AVAILABLE RECORDS |
····················

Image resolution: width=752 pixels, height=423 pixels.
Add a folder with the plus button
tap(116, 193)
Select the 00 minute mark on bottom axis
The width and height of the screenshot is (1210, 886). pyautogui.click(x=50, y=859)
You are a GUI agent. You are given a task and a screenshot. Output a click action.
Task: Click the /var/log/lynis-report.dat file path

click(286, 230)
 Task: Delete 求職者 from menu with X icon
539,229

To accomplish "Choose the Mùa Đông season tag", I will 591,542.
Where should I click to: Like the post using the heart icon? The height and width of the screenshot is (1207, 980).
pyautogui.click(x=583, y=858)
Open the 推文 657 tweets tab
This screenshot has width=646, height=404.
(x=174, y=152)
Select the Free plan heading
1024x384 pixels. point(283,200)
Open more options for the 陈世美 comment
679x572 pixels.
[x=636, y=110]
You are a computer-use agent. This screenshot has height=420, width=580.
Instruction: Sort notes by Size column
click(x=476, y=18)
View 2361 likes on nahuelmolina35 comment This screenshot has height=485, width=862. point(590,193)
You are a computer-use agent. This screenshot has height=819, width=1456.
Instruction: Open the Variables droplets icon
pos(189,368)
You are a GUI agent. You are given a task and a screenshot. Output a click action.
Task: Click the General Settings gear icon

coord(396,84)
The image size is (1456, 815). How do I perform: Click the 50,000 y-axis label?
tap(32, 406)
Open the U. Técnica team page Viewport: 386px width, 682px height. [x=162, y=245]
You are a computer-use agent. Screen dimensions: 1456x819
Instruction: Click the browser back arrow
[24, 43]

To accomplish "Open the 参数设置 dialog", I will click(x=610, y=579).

····················

Substitute "Directive" for every occurrence of "Instruction" in the data above, and reproduce the data with everything else unchanged.

CORRECT ANSWER |
Image resolution: width=752 pixels, height=423 pixels.
Add a folder with the plus button
tap(116, 193)
Select the 00 minute mark on bottom axis
The width and height of the screenshot is (1210, 886). pyautogui.click(x=50, y=859)
You are a GUI agent. You are given a task and a screenshot. Output a click action.
Task: Click the /var/log/lynis-report.dat file path

click(286, 230)
 Task: Delete 求職者 from menu with X icon
539,229

To accomplish "Choose the Mùa Đông season tag", I will 591,542.
Where should I click to: Like the post using the heart icon? The height and width of the screenshot is (1207, 980).
pyautogui.click(x=583, y=858)
Open the 推文 657 tweets tab
This screenshot has width=646, height=404.
(x=174, y=152)
Select the Free plan heading
1024x384 pixels. point(283,200)
Open more options for the 陈世美 comment
679x572 pixels.
[x=636, y=110]
You are a computer-use agent. This screenshot has height=420, width=580.
Directive: Sort notes by Size column
click(x=476, y=18)
View 2361 likes on nahuelmolina35 comment This screenshot has height=485, width=862. point(590,193)
You are a computer-use agent. This screenshot has height=819, width=1456.
Directive: Open the Variables droplets icon
pos(189,368)
You are a GUI agent. You are given a task and a screenshot. Output a click action.
Task: Click the General Settings gear icon

coord(396,84)
The image size is (1456, 815). How do I perform: Click the 50,000 y-axis label?
tap(32, 406)
Open the U. Técnica team page Viewport: 386px width, 682px height. [x=162, y=245]
You are a computer-use agent. Screen dimensions: 1456x819
Directive: Click the browser back arrow
[24, 43]

To accomplish "Open the 参数设置 dialog", I will click(x=610, y=579).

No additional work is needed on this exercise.